**INPUT FOR THIS TASK**:

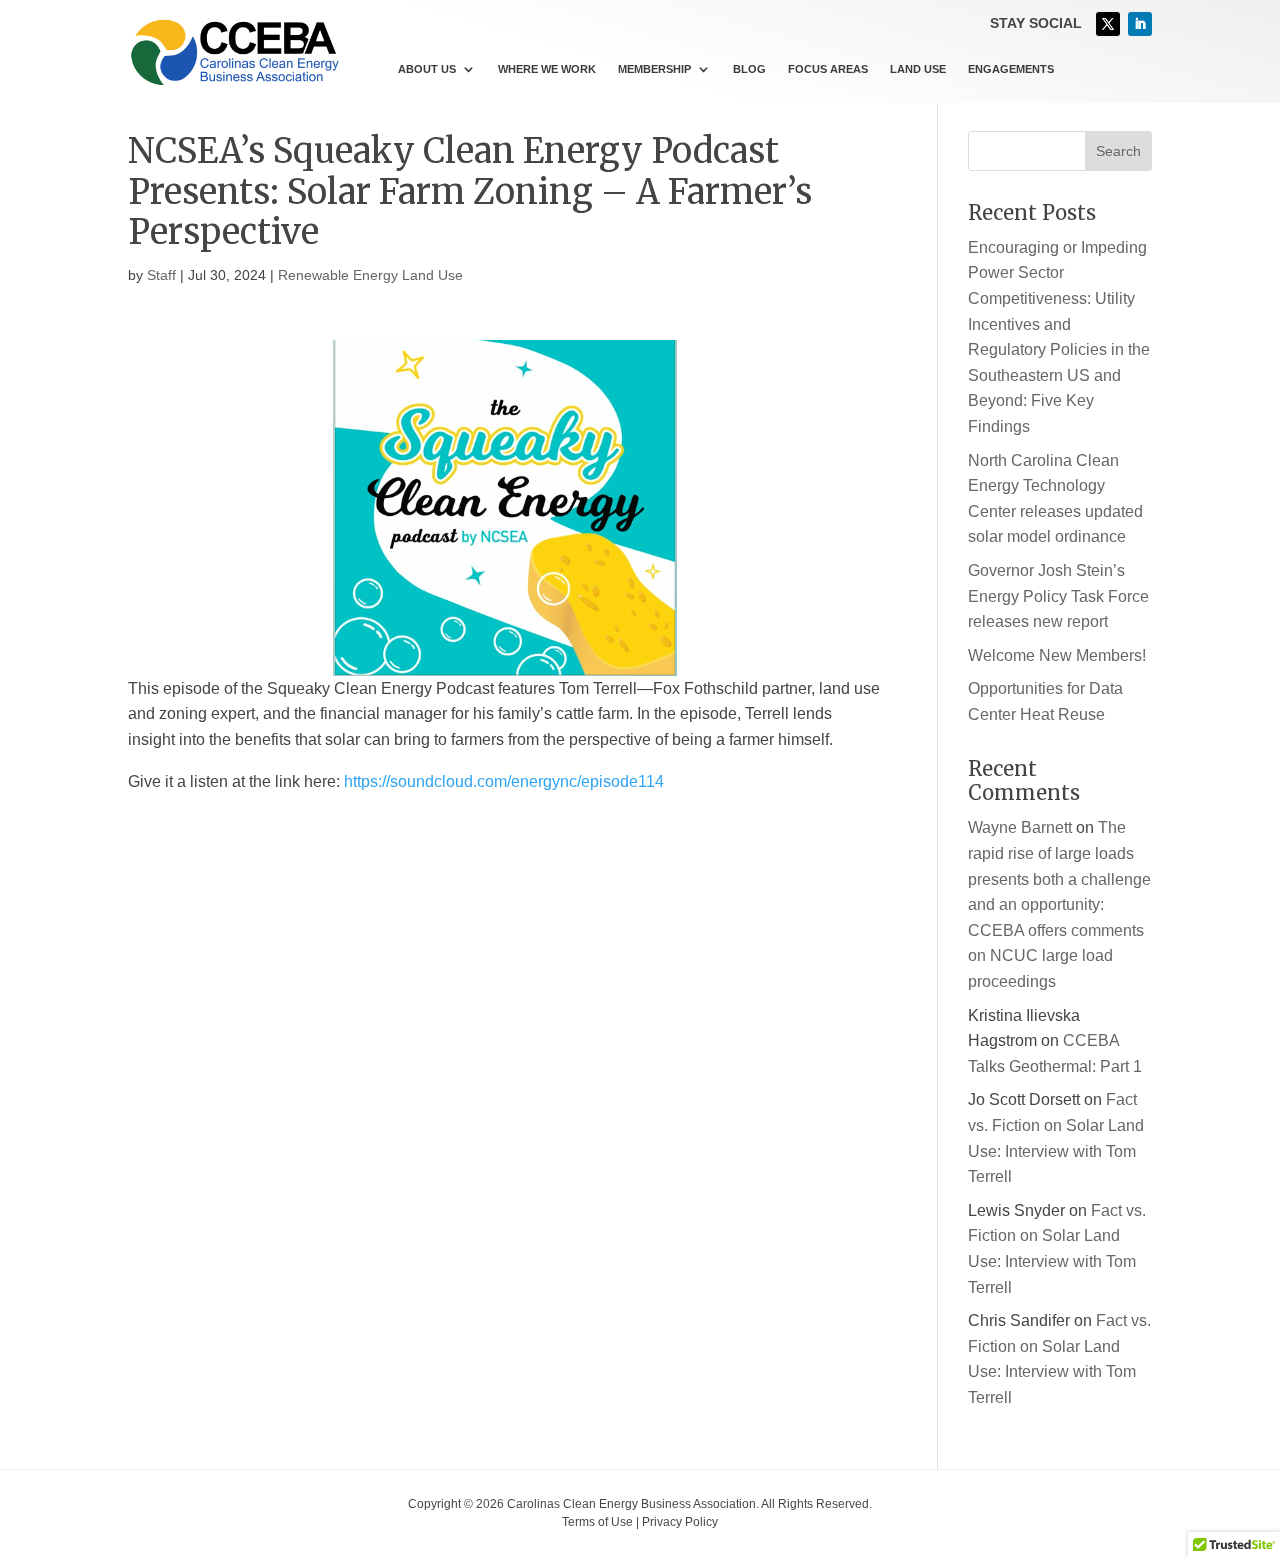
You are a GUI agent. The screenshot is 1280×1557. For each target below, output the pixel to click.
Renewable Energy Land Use (370, 275)
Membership (654, 69)
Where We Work (547, 69)
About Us (427, 69)
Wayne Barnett (1020, 827)
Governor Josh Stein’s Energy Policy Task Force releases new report (1058, 596)
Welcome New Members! (1057, 655)
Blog (749, 69)
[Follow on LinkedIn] (1140, 24)
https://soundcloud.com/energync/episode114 (504, 781)
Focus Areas (828, 69)
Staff (161, 275)
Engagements (1011, 69)
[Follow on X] (1108, 24)
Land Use (918, 69)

**WORK INSTRUCTIONS**: For this exercise, copy each line of the data above exactly, from the first through the line containing "Blog (749, 69)", and drop the pictures.

**RESPONSE BOX**:
You are a GUI agent. The screenshot is 1280×1557. For each target below, output the pixel to click.
Renewable Energy Land Use (370, 275)
Membership (654, 69)
Where We Work (547, 69)
About Us (427, 69)
Wayne Barnett (1020, 827)
Governor Josh Stein’s Energy Policy Task Force releases new report (1058, 596)
Welcome New Members! (1057, 655)
Blog (749, 69)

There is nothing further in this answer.